SELECTED EXCERPT:
- - - - - - -

Since then, there has been a nursing shortage of epic proportions. RNs now make upwards of $65K a year, and the schools are jammed. You had better reserve your spot now.

5) Familial supplementation.

At last, the Sordid Truth arises. If you have a Trust Fund, please go away. Hit the "Rent Fund" button on your way out.

If, however, you have a decent middle-class family who is honestly concerned about your welfare, treat them kindly. Do not be asking for handouts in order to flush it away on silly things like rent. You can earn your rent yourself.

Instead, consider asking for a loan of a down-payment on a piece of real estate, or a co-sign on a mortgage. Real estate is very rarely a bad investment, when one considers that even if the selling price goes down, for some insane reason, you would still have lost more by renting.

6) Expatriation.

There are still countries in the world where U.S. currency is worth a great deal more, in purchasing power, than the local one. These countries are growing fewer every day, so you had better go to South America, Indonesia and Thailand while you still can. While you are abroad, tell everyone you are Canadian. For obvious reasons.

7) Self-employment.

A few things you can sell, online or on the streets of foreign places: jewelry, clothing, fancy lotion, soap, CDs. Only sell this last if you are the performer on the CD, and if you are good. It is easier to make a living, singing in small-town bars in foreign countries, than by Getting Discovered in centers of world capitalism, by the way.

8) Blue-collar employment.

Do you have any idea what competent carpenters, electricians, plumbers and housepainters make, these days?

9) Grants.

Please.

Pretty Lady must offer a very serious caveat. If you are young, and brash, and brilliant, and optimistic, and confident, and you look at NYFA Source or various Arts Council websites and think, "There are TONS of grants out there! I'll just apply for them!" you will be flipping burgers and waiting tables for a very long time.

Go ahead and apply, of course. Just don't predicate your future existence as an artist upon the receipt of one.

10) MFAs.

Don't. Just don't.


You will note that in the above list, Pretty Lady has said absolutely nothing about dealers, gallerists, art fairs, teaching jobs, government assistance or other Art World paraphernalia. This is because it is her fixed, experiential conviction that if artists in general maintain a state of emotional passivity and financial dependence upon these things, the condition of Art and Artists will continue its dismal and precipitate decline into decadence, inanity, and Fatuous Pandering. This is not to say that there are not honest dealers with Taste out there; it is to say that there will be more of them if the lousy ones stop getting away with it.






12 comments:

Pretty Lady said...

Dear AG, as much as I appreciate your appreciation, I feel it is incumbent upon me to warn you that Pretty Lady is among the 100 least influential persons in the Art World, on acknowledged authority. Thus, schmoozing her is not likely to get you very far.

You may continue, of course; people will begin to suspect you of sincerity, which is no bad thing.;-)

Anonymous said...

The most challenging part of your advice is self-sales, I think. It can be extremely difficult to represent your work. At least, I have a hard time with it.

Sarah Adams said...

Dear sus,

That's where we come in...gallery owners (with taste, of course). You dream it, live it and create it. I market it, believe in it and sell it. Symbiotic relationship! No one person has it all. We all work together!

Pretty Lady said...

- - - - - - -

CHALLENGES:
1. Please write out the part of the post about supporting oneself as an artist that opens with the words containing "Dear AG, as" and closes with "all work together!".
2. In the post about supporting oneself as an artist, what should a person ask a concerned middle-class family for instead of money for rent?
The lines after the post about supporting oneself as an artist have no connection to it.

SUPPLIED MATERIAL:
- - - - - - -

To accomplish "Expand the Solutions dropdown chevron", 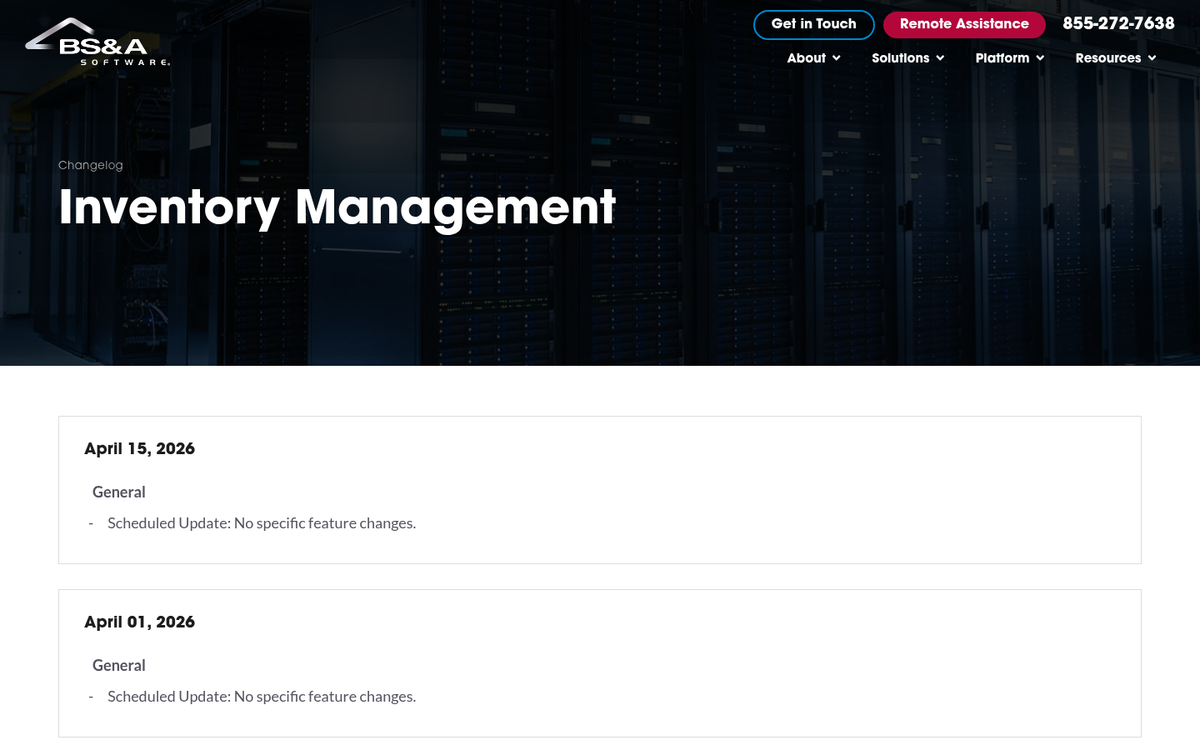I will click(940, 58).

- - - - - - -

OUTPUTS:
1.
Dear AG, as much as I appreciate your appreciation, I feel it is incumbent upon me to warn you that Pretty Lady is among the 100 least influential persons in the Art World, on acknowledged authority. Thus, schmoozing her is not likely to get you very far.

You may continue, of course; people will begin to suspect you of sincerity, which is no bad thing.;-)

Anonymous said...

The most challenging part of your advice is self-sales, I think. It can be extremely difficult to represent your work. At least, I have a hard time with it.

Sarah Adams said...

Dear sus,

That's where we come in...gallery owners (with taste, of course). You dream it, live it and create it. I market it, believe in it and sell it. Symbiotic relationship! No one person has it all. We all work together!

2. A loan of a down-payment on a piece of real estate, or a co-sign on a mortgage.